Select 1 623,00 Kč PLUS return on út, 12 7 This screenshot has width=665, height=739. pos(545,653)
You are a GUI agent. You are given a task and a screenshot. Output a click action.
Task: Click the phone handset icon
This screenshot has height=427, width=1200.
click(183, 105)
════
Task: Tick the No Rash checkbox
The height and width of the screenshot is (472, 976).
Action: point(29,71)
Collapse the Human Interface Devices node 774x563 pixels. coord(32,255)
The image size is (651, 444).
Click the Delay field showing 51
════
### EXERCISE INSTRUCTIONS
Reproduce verbatim only the segment of the listing bounded by the line containing "Task: Tick the No Rash checkbox" and the line containing "Click the Delay field showing 51", with both boundary lines included.

### TASK SOLUTION
Task: Tick the No Rash checkbox
The height and width of the screenshot is (472, 976).
Action: point(29,71)
Collapse the Human Interface Devices node 774x563 pixels. coord(32,255)
The image size is (651, 444).
Click the Delay field showing 51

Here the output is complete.